### [DOCUMENT EXTRACT]
May 4, 2016
Many college football fans and experts anticipated Ohio State running to—and through—the College Football Playoff in 2015, but head coach Urban Meyer‘s loaded team failed to defend its title and live up to the hype.
And after losing 16 starters—11 of whom were taken in the NFL draft last week—expectations for the 2016 campaign aren’t nearly as high.
There’s certainly optimism among the Buckeyes despite returning only three starters on each side of the ball, and in fact, it’s those starters who are the biggest reason for hope.
Offensively, the Buckeyes will be strong up the middle with center Pat Elflein (who’s transitioning from right guard), left guard Billy Price and quarterback J.T. Barrett all back for another year. The Buckeyes’ coaching staff is using those three as the foundation for what it’s building on offense—which will move at a much faster pace than it has in the past this fall.
“The two things that you sleep good at night are when Pat Elflein’s your center and J.T. Barrett’s your quarterback,” co-offensive coordinator Ed Warinner said, according to Tony Gerdeman of The-Ozone.net. “You sleep good at night.”
On the other side of the ball, Ohio State returns a starter at every level of its defense with defensive end Tyquan Lewis, middle linebacker Raekwon McMillan and cornerback Gareon Conley in the fold. McMillan’s presence is particularly vital because he serves as the natural leader in the middle of the defense.
“I don’t care what sport you’re in. I know I can look across the ball and see Pat Elflein there at center and J.T. Barrett at quarterback and Raekwon McMillan standing in the middle of your defense, and you’ve got an opportunity to be really good,” co-defensive coordinator Luke Fickell said, per Gerdeman.
The Buckeyes will lean heavily on those six to guide a young team through one of college football’s most difficult schedules this fall.
Ohio State’s 2016 schedule starts off with two tricky games in reigning MAC champion Bowling Green and an explosive Tulsa squad, but things will take a decidedly difficult turn in Week 3 when the Buckeyes hit the road for a showdown with playoff contender Oklahoma.

### [ASSIGNMENT]
Continue the Ohio State 2016 football outlook article from the point where it stops.

### [EXCERPTED RECORDS]

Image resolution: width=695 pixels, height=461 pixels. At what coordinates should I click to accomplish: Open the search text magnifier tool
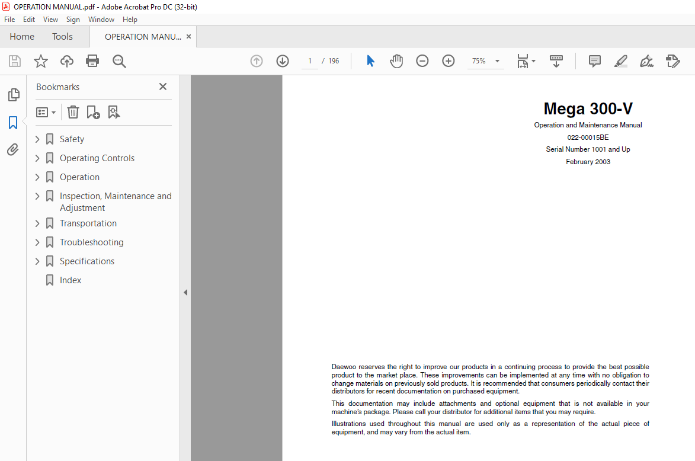click(x=118, y=60)
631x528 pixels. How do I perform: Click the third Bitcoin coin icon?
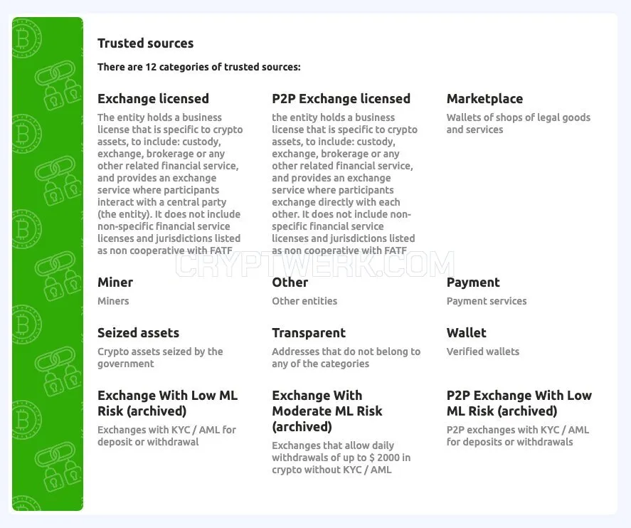coord(26,229)
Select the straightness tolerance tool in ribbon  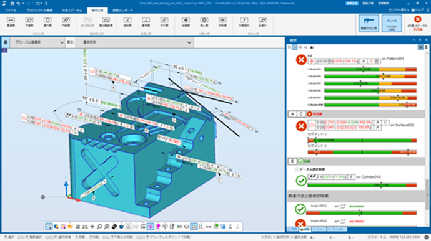point(11,22)
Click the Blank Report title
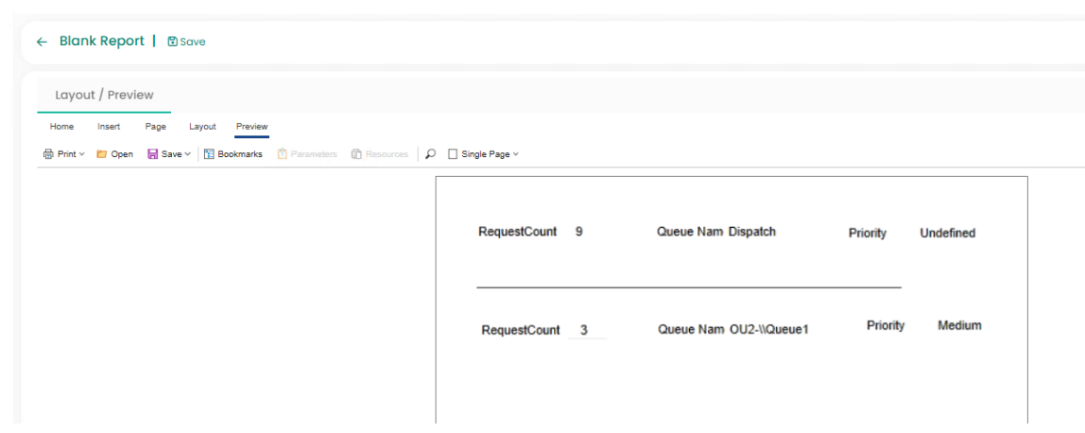Image resolution: width=1085 pixels, height=433 pixels. [x=102, y=42]
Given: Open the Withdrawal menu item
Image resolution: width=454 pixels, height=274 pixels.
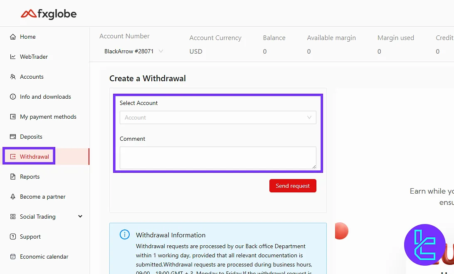Looking at the screenshot, I should [x=34, y=157].
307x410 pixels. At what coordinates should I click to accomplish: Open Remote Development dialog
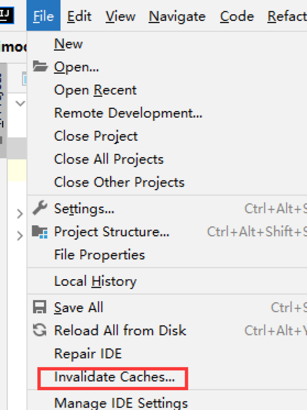tap(128, 113)
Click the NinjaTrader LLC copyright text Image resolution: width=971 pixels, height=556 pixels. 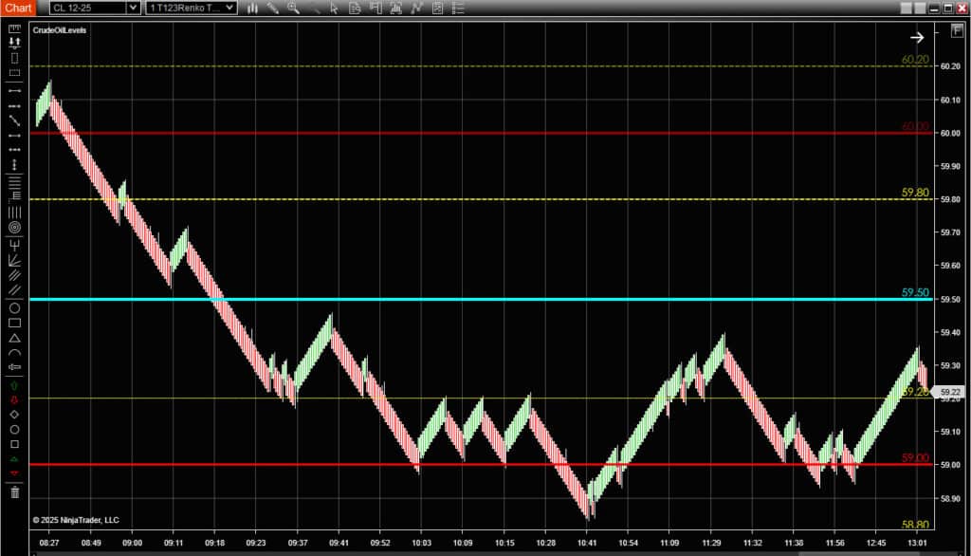pyautogui.click(x=74, y=519)
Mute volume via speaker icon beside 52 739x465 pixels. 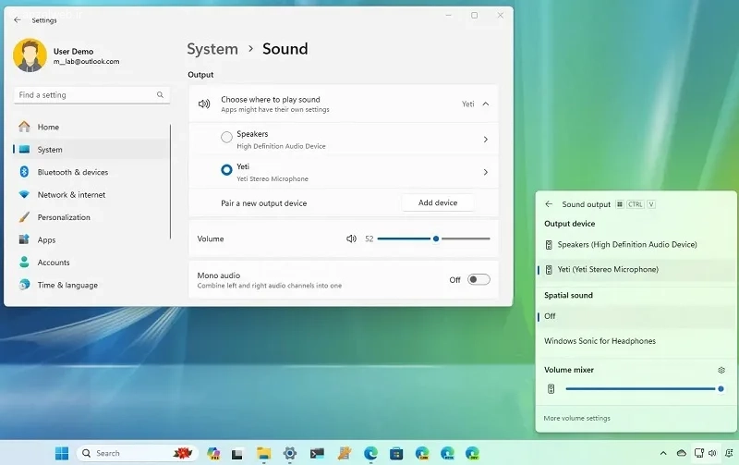pyautogui.click(x=351, y=239)
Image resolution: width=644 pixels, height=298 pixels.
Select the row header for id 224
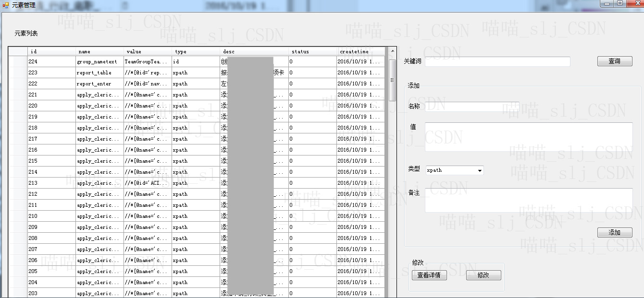(x=18, y=61)
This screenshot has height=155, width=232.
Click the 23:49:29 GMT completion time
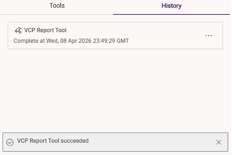click(111, 41)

### [ANSWER SECTION]
Ohio State’s conference lineup will see a spike in difficulty as the Big Ten shifts to its new nine-game league slate. The Buckeyes’ three cross-divisional matchups are Wisconsin, Northwestern and Nebraska, all of which are expected to compete for the Big Ten West in 2016.
A pair of tough two-game stretches—on the road against Wisconsin and Penn State in October; a road tilt against Michigan State and the home bout against Michigan to close out the regular season—will define Ohio State’s title chances.
It’s a tough slate for such a young team, which will take the field in prime time under the lights four times during league play and almost certainly on the road against Oklahoma:
This gauntlet would have challenged even last year’s loaded team.
The Land of the Wolves
Unlike last year, Ohio State will shift from being the hunted to the hunter—and in doing so, the team has adopted a new mantra for the 2016 season.
Ohio State is officially “The Land of the Wolves.”
That saying—and the coinciding attitude shift—has been plastered around the Woody Hayes Athletic Center this offseason. The Buckeyes lifted and practiced under a big screen that looped and reinforced the wolf-like mentality, and the team is gladly embracing it.
“The land of the wolves mindset is as a wolf every day, I feel like you wake up and you’re just trying to find your next meal,” Barrett said this spring, according to Eric Seger of Eleven Warriors. “You’re always attacking.”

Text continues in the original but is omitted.